You're meant to be writing the design doc for the next quarter's project. The one where you decide whether to extract the billing logic into its own service or keep it where it is and just suffer. You have opinions. You have data. You have three competing diagrams in a Figma file that you keep meaning to clean up. What you do not have, on most days, is the two uninterrupted hours.

When you do get them — usually on a Friday afternoon when everyone has checked out — you produce the artifact that will shape six months of engineering work. The design doc gets reviewed, argued over, revised, and shipped. Nobody remembers, three months later, that it took fourteen drafts. They remember that the system works, or doesn't.

This is the part of the job that compounds. Every other hour of your day is fungible. The design doc is not.
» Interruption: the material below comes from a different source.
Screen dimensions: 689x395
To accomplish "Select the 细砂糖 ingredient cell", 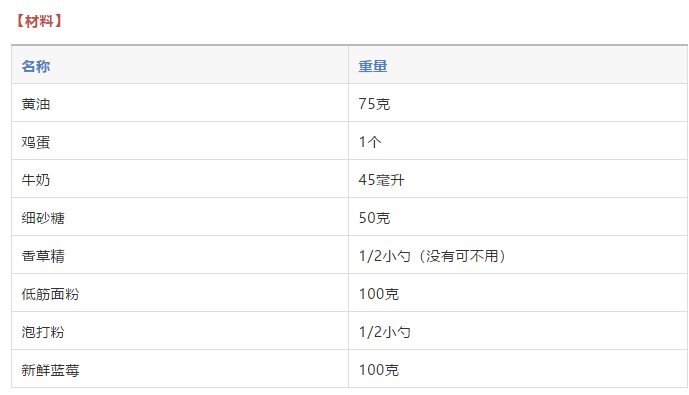I will 180,217.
On-Call, Or: Why You Keep Your Laptop Closed Mid-Tap

Pager goes off at 2:14 a.m. It's a flapping alert on a service you don't own but inherited responsibility for during a reorg fourteen months ago. You SSH in, kick the thing, acknowledge the page, write a one-line incident note, and go back to bed. You will not sleep well. In the morning, you will write the postmortem nobody will read, and you will add an item to a backlog that already has 200 items.
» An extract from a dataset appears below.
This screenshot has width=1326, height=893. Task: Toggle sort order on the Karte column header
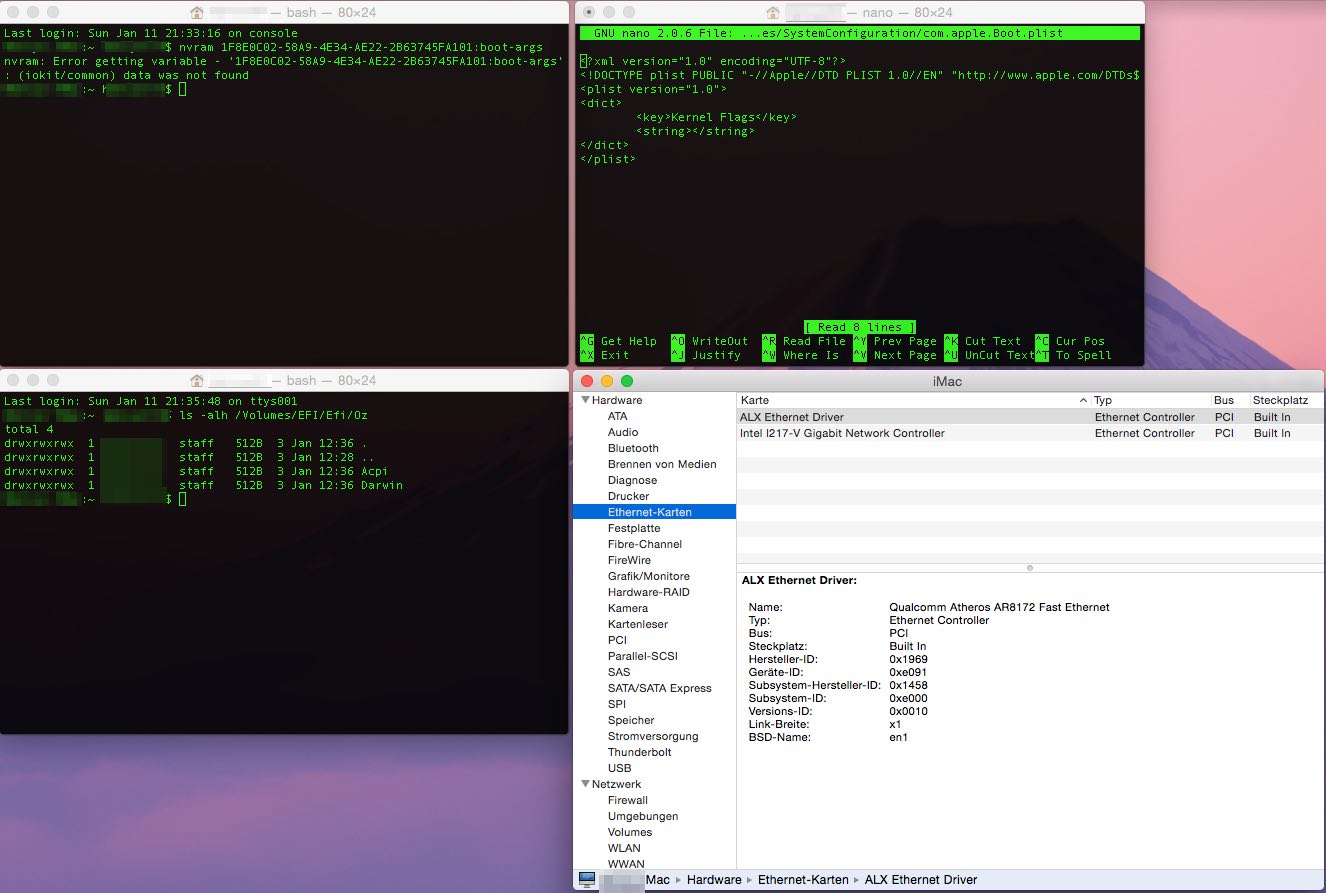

On-call is the cost of seniority that nobody mentions in the offer letter. The juniors are on the rotation too, technically, but they escalate to you, so functionally you are always on call. You learn to keep your phone face-down at dinner. You learn to glance at it anyway.

Q&A

Q: When do you actually write code?

Friday afternoons, between 4 and 6. Saturday mornings, if the project is interesting enough and the family is asleep. The occasional Tuesday where every meeting cancels and the universe permits a small miracle.
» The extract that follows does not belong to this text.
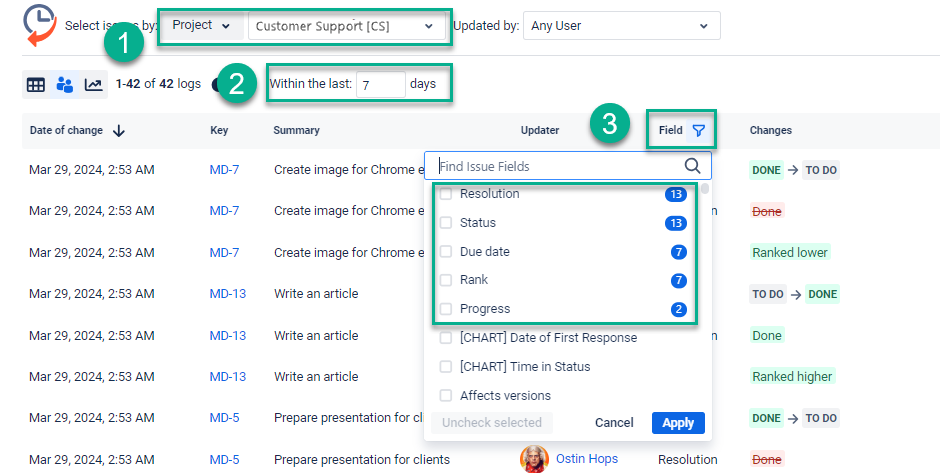Click the Issue History clock logo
Q: Do you miss being a junior?

You miss the focus. You don't miss the anxiety. The trade is mostly fair.

Q: How do you measure productivity if you're not shipping code?

You don't, really. You measure it by whether the team shipped. If the team shipped and nothing exploded and three juniors are slightly better engineers than they were last quarter, you had a good month. If the team shipped but you spent the whole month firefighting and the juniors learned nothing, you had a bad month, even if the metrics dashboard disagrees.

Q: Is it worth it?

Most days. The days it isn't, you reread the offer letter, look at the comp, and approve another PR you mostly read.

Closing

The job is not what the title says. The title says engineer. The job is part editor, part translator, part archaeologist, part janitor, part teacher, and occasionally — when the calendar gods are merciful — engineer. You learn to take the wins where they appear: a clean review, a junior who finally got it, a design doc that ended a six-week argument in a single paragraph. You close the laptop at 6:30. The migration script is still there. It'll keep until Monday.